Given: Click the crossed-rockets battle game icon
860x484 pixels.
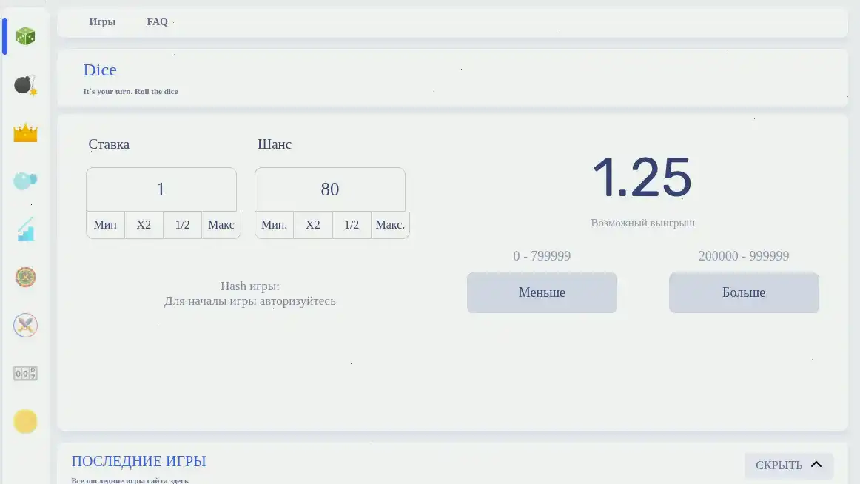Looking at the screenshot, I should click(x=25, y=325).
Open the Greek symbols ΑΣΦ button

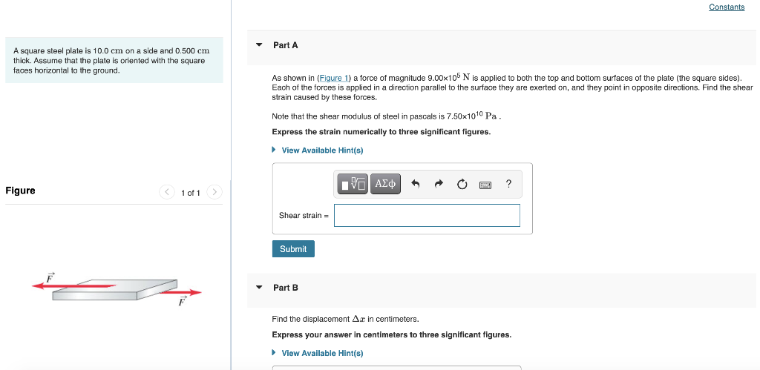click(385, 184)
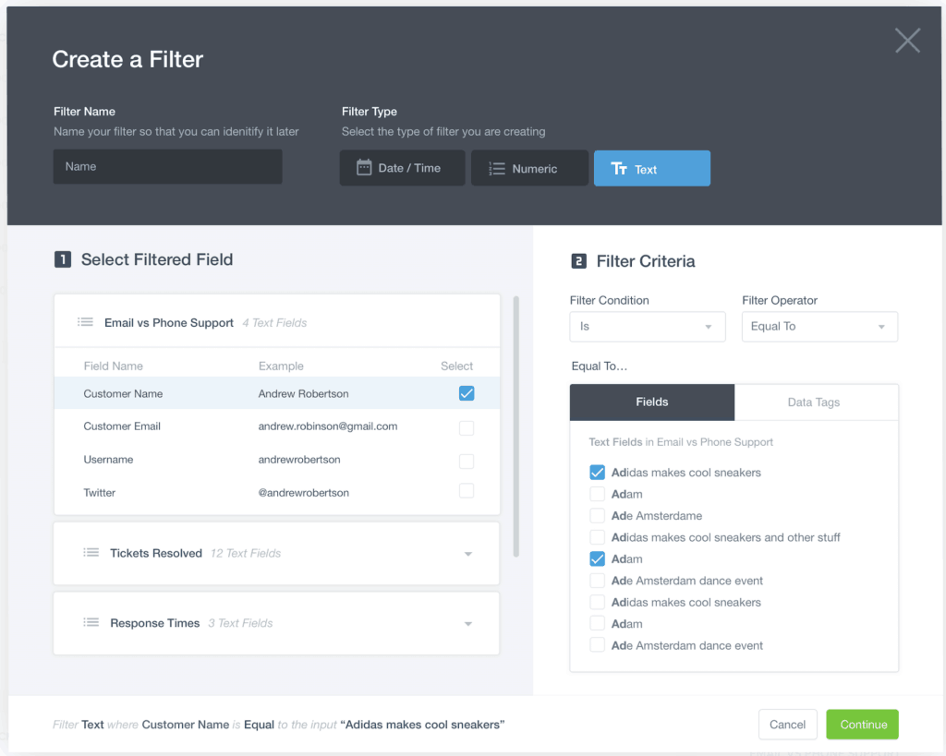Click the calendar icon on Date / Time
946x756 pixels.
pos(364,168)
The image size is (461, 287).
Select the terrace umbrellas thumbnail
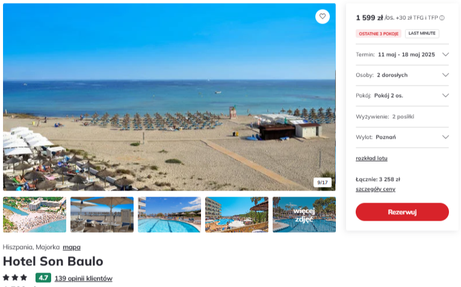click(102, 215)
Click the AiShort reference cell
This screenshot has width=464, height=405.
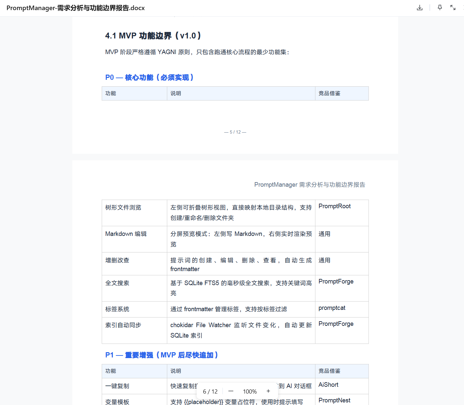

> WORK ORDER
Each line above should be written out again exactly, without any image.

> RESPONSE TO THE TASK
Given: Click the crossed-rockets battle game icon
860x484 pixels.
Looking at the screenshot, I should click(x=25, y=325).
Open the Greek symbols ΑΣΦ button

click(385, 184)
Click the calendar icon on Date / Time
946x756 pixels.
pos(364,168)
The image size is (461, 287).
Select the terrace umbrellas thumbnail
click(102, 215)
Click the AiShort reference cell
This screenshot has width=464, height=405.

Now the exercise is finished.